As Lapin writes in “Boss Bitch,” having a brand puts you in a position of power. And as she told GOBankingRates, “your brand is portable anywhere you go.” Most importantly, she writes that your brand has to be honest and authentic to you. Don’t try to be someone you’re not or all things to all people.
Lapin goes into detail on how to brand yourself in “Boss Bitch.” She even includes exercises from her personal brand consultant to help readers figure out their own personal brand.
Women who want to get ahead need to stop making the mistake of saying sorry for things that don’t deserve an apology, said Lapin. “There’s an over-apologizing epidemic,” she said.
Studies have shown that men will apologize, but they will not apologize for something they didn’t do wrong, said Lapin. Women, on the other hand, are much more likely to utter the words, “I’m sorry.” In fact, Lapin said she once counted how many times she said sorry in a day and discovered she apologized more than 50 times.
It’s OK to say sorry when you do something wrong. But you shouldn’t apologize for small things, such as taking a while to respond to an email or not returning a call right away. “It puts you in a position of weakness,” said Lapin.
Learn to Say ‘Thank You’
While women should stop saying sorry all of the time, they should say “thank you” more often, said Lapin. Too often, when women receive a compliment or praise about their work, they don’t accept it. Instead, they downplay it or flat out deny it.
If you want to appear confident like a boss, accept the compliments that are thrown your way. Say “thank you,” and accept the praise.
Ask for What You’re Worth
Women need to apply their boss mentality to get paid what they’re worth. In other words, they need to get comfortable negotiating their salary if they want to help close the gender pay gap. “Shame on us for not asking for higher pay,” said Lapin.
The key to asking for a raise and getting one is being prepared, she said. Don’t just pop into your superior’s office to casually mention the idea. Schedule an actual meeting with your boss, preferably after a good performance review. Have documentation showing how your accomplishments have helped the company. And think about what you want in terms of overall compensation — not just a bump in salary but perhaps better benefits such as the ability to work from home one day a week or more paid vacation time.

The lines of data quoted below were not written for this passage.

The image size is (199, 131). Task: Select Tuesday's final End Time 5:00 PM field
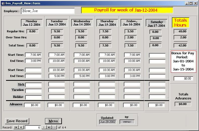pyautogui.click(x=57, y=76)
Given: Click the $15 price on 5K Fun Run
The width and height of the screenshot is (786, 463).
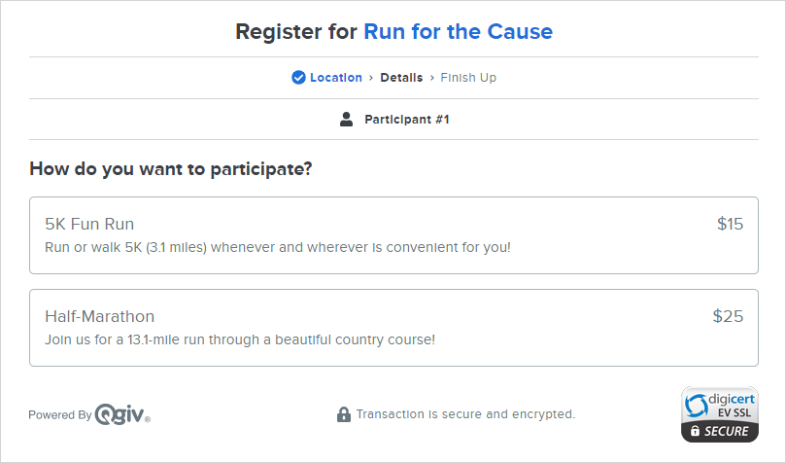Looking at the screenshot, I should pos(730,224).
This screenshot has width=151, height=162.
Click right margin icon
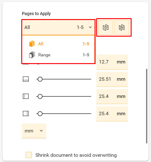coord(26,114)
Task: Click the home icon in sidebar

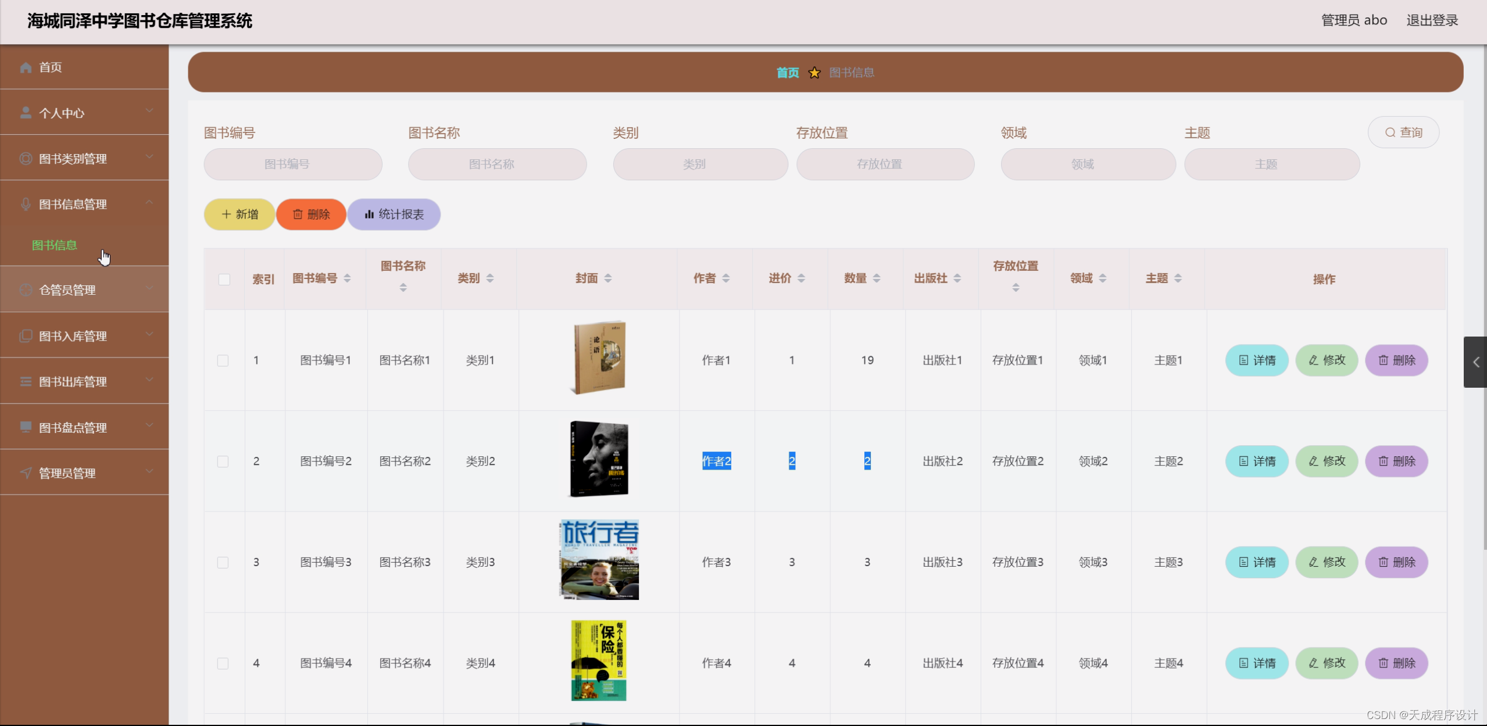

Also, look for other job opportunities that pay more so you can go into negotiations with leverage. “Even if you don’t want to jump ship, saying it can get the fire going in your current captain’s belly,” said Lapin.
Lapin plans to continue offering more of her down-to-earth advice in books to come, she said. And, yes, you can count on seeing “bitch” in the title.
Nicole Lapin is a New York Times best-selling author and two-time winner of GOBankingRates’ Best Money Expert competition. Lapin’s latest book, “Boss Bitch,” is available now.